The spike in mortgage scams from 2023 to 2025 hasn’t happened in a vacuum. A combination of economic pressure, digital transformation, and shifting borrower behavior has made the system more vulnerable to fraud—and more attractive to fraudsters.
- Tougher Housing Market Conditions: High interest rates, low inventory, and tighter lending have pushed some borrowers and professionals to stretch the truth or falsify documents to qualify.
- 8.3% Spike in Fraud Risk: In 2024, one in every 123 mortgage applications showed signs of fraud. Identity misrepresentation and fake transactions—like falsified down payments—are increasingly common.
- AI and Automation in Scam Tactics: Scammers now use AI to generate fake documentation, realistic phishing emails, and synthetic identities that can bypass basic fraud filters.
- Fintech Growth = More Vulnerabilities: The rise of digital lending has reduced in-person verification. That convenience has opened the door to new fraud entry points.
- Geographic and Demographic Shifts: States like California, Florida, and New York have seen double-digit increases in fraud risk, especially among first-time buyers and high-risk loan products.
“We’re not just seeing more fraud—we’re seeing smarter fraud,” says Kumar. “And it’s being driven by the same tech and market dynamics that are reshaping the mortgage industry itself.”
Between The Lines
This study suggests that mortgage scam risk isn’t just about how often scams succeed—but about how deeply they can derail transactions when they do.
In other words, trust gaps, urgent deadlines, and unverified digital communications are creating systemic vulnerabilities in real estate, even for experienced buyers.
Critics might point out that most mortgage scams are caught before money changes hands—and that’s true. But when scams succeed, the fallout isn’t small—it can cost buyers their entire savings.
“These aren’t isolated errors—they’re systemic vulnerabilities in a high-trust, high-value transaction system,” says Kumar. “And the gaps are widening.”
What’s Next
Closing the gap between fraud risk and prevention will require a more proactive, layered defense system. That includes:
- Mandatory multi-step verification for all wire transfers
- Consumer education around last-minute wire changes and phishing
- Stronger scam monitoring and alerting from financial platforms
“Mortgage scams don’t cause a public panic like major data breaches—but that’s exactly why they’re being overlooked. We mistake silence for security,” says Kumar. “We need to build defenses that anticipate where the vulnerabilities really are—not just where the headlines are.”
Methodology
This analysis is based on data extracted from the Better Business Bureau (BBB) Scam Tracker database, focusing on mortgage-related fraud reports across the United States and Canada through April 2025. The data underwent cleaning and standardization, including the removal of some significant outliers that was incorrectly categorized as a mortgage scam. State and province reporting formats were standardized, and scam type categories were normalized for consistent classification.
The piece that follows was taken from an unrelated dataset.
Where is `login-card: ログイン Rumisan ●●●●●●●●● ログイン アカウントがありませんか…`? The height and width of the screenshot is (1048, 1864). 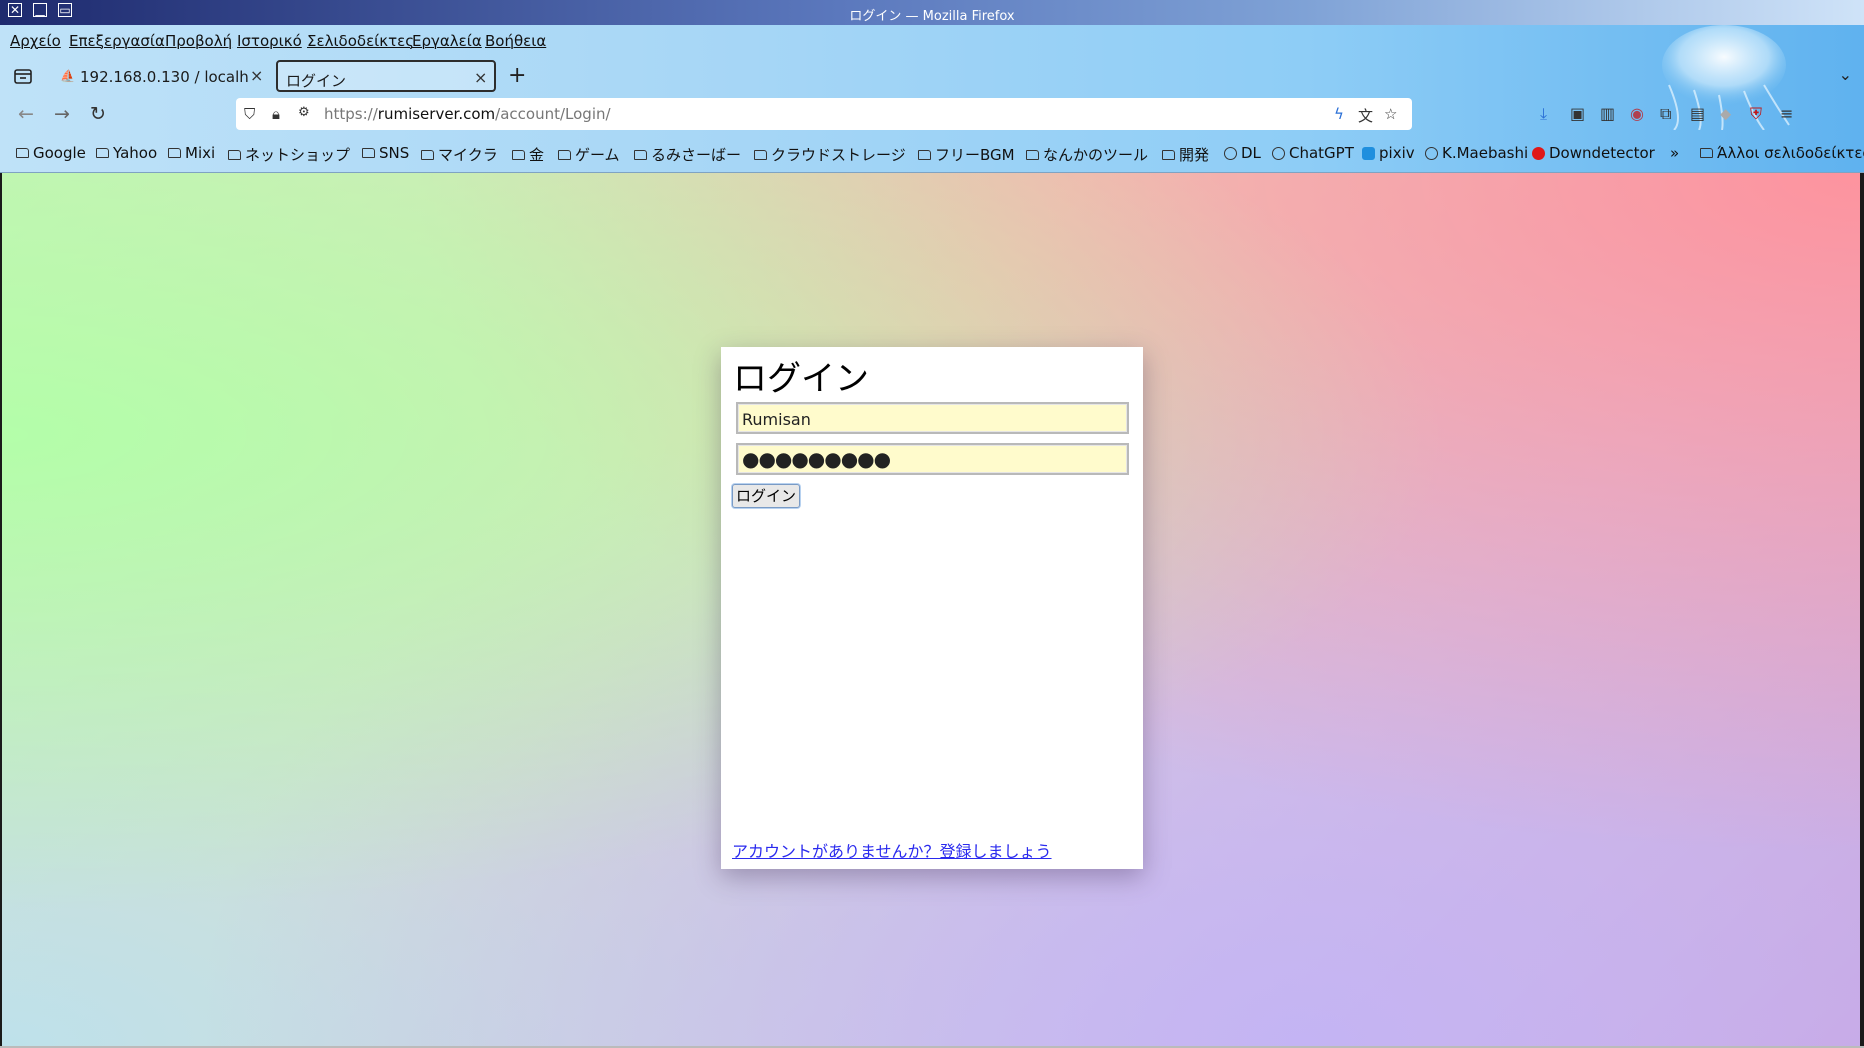 login-card: ログイン Rumisan ●●●●●●●●● ログイン アカウントがありませんか… is located at coordinates (932, 608).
The analysis encompasses 670 verified reports, examining financial impacts, geographic distribution, and scam type patterns. While comprehensive, the study is limited to cases reported to BBB’s Scam Tracker, relying on self-reported information from victims. Financial loss data was available for approximately 12% of cases, providing insight into the monetary impact of successful scam attempts.